Data excerpts:
_ _ _ _ _ _ _

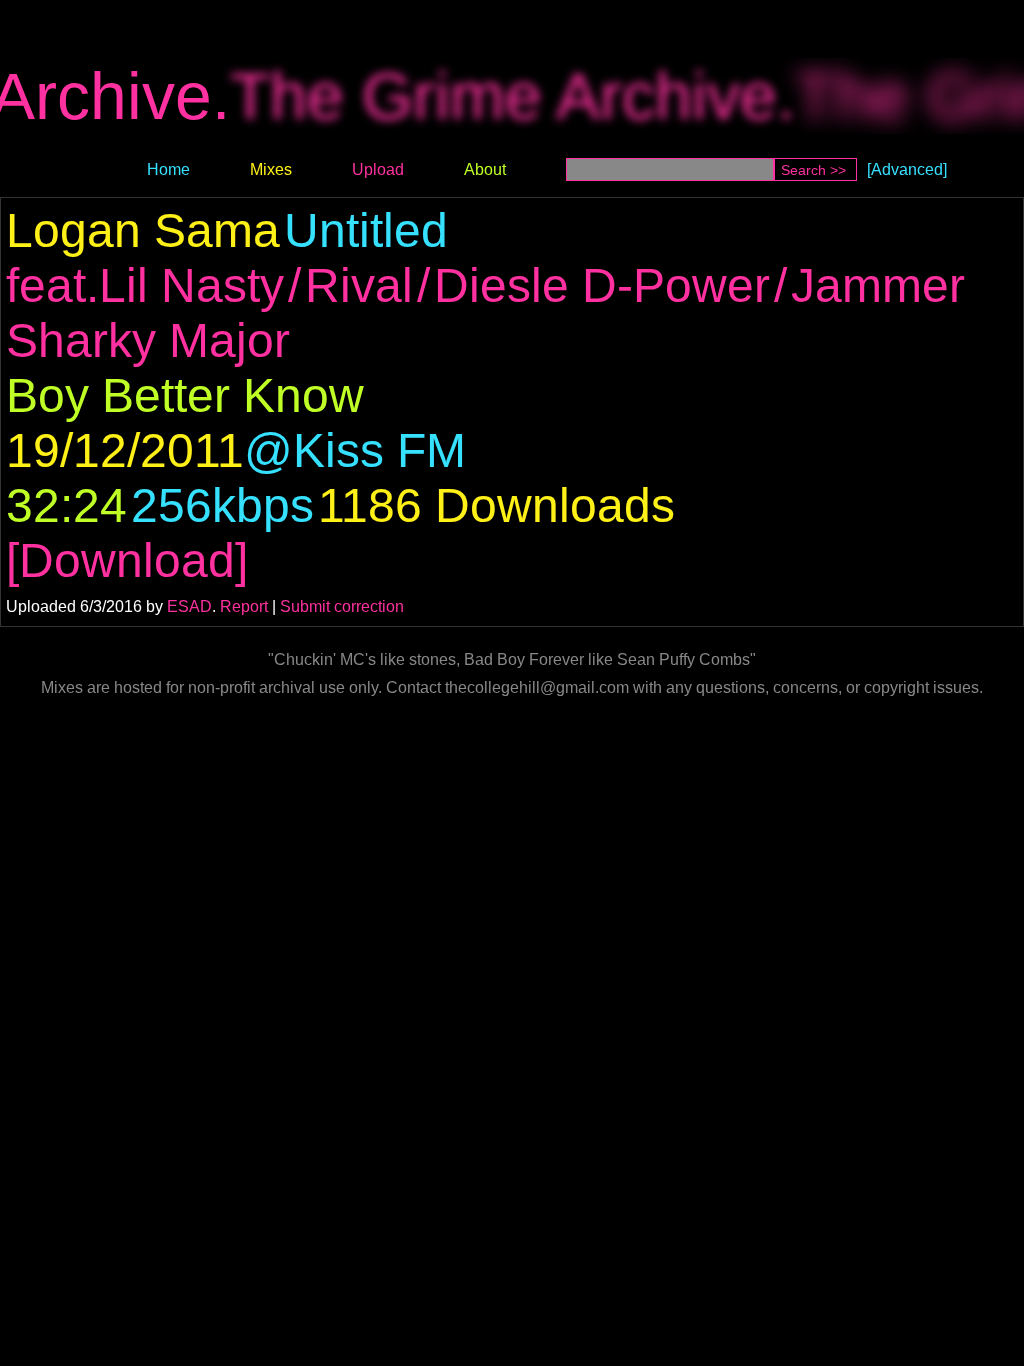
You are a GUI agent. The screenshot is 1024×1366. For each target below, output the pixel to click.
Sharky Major (148, 340)
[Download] (127, 560)
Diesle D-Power (602, 285)
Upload (378, 169)
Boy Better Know (185, 395)
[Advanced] (907, 169)
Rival (359, 285)
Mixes (271, 169)
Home (168, 169)
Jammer (878, 285)
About (485, 169)
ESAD (189, 606)
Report (244, 606)
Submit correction (342, 606)
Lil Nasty (191, 285)
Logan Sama (143, 230)
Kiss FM (379, 450)
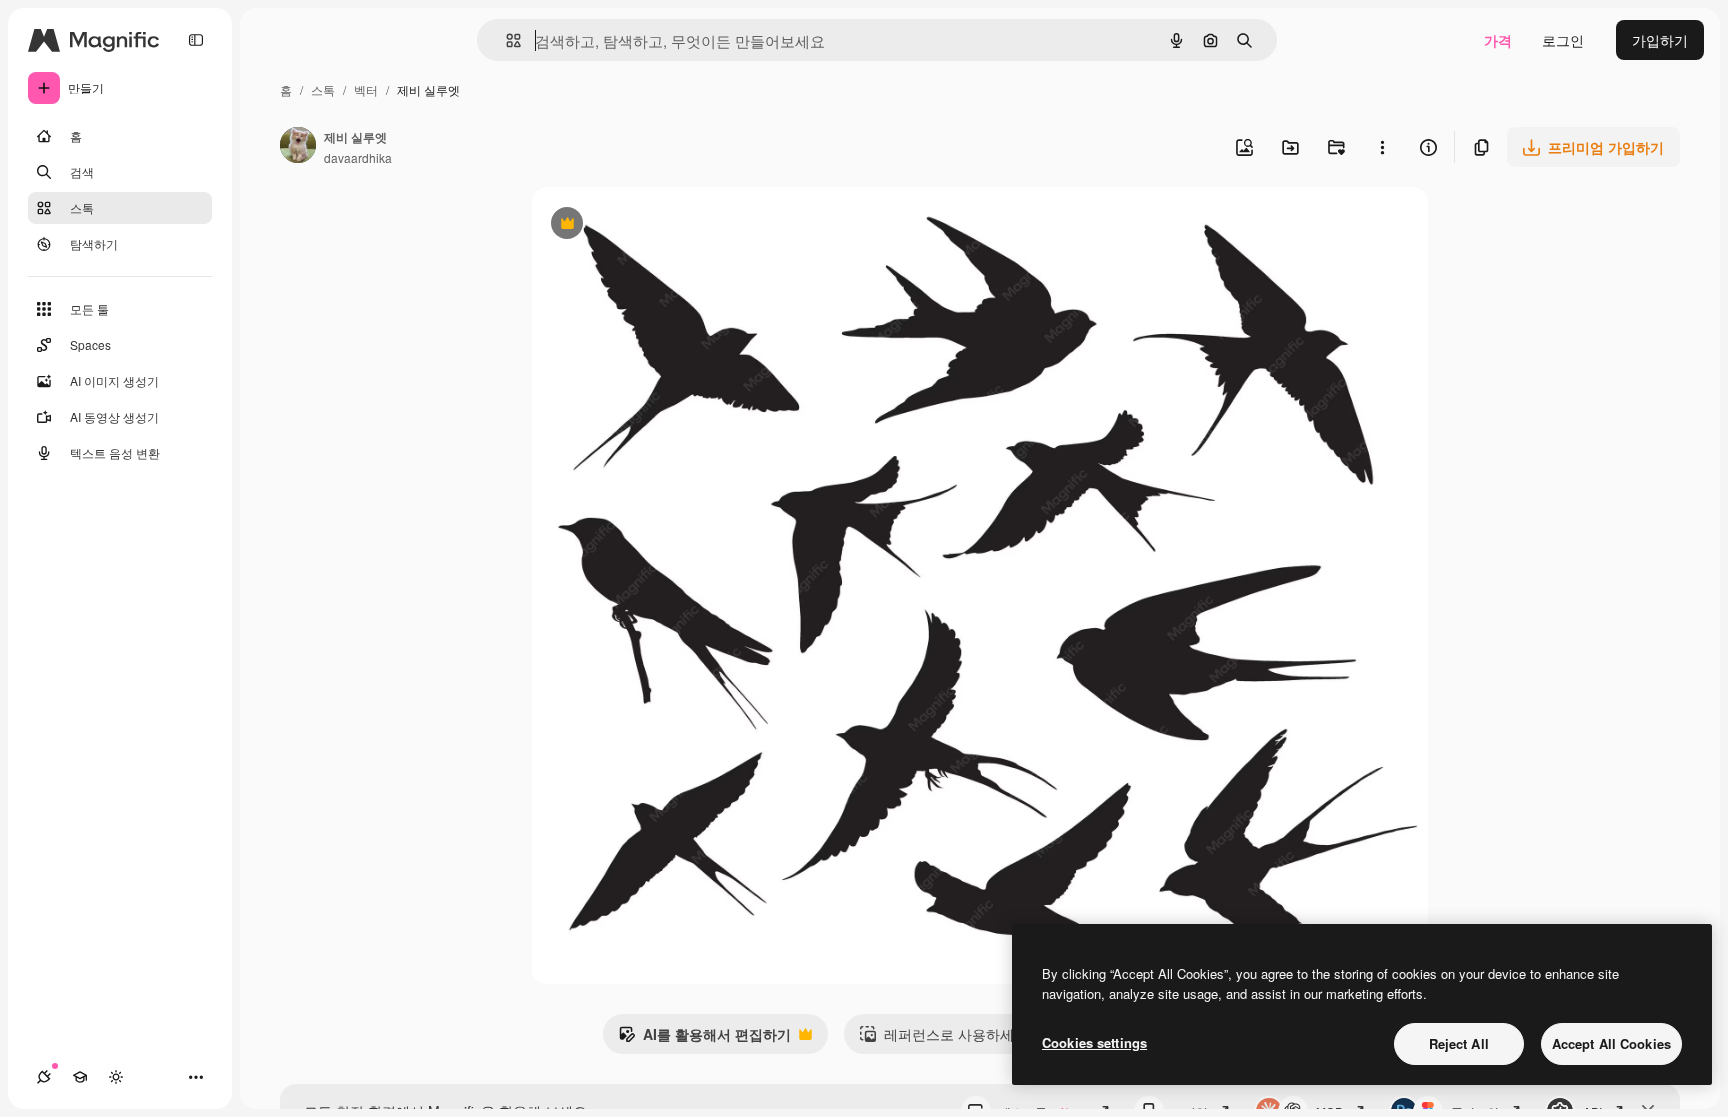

_ _ _ _ _ _ _

▶ [How to complete this task]: Reproduce exactly, and only, the lines that begin at the one containing "Upload (378, 169)" and end with the final line of the data, both included, while omitting every picture.

▶ [Task output]:
Upload (378, 169)
Boy Better Know (185, 395)
[Advanced] (907, 169)
Rival (359, 285)
Mixes (271, 169)
Home (168, 169)
Jammer (878, 285)
About (485, 169)
ESAD (189, 606)
Report (244, 606)
Submit correction (342, 606)
Lil Nasty (191, 285)
Logan Sama (143, 230)
Kiss FM (379, 450)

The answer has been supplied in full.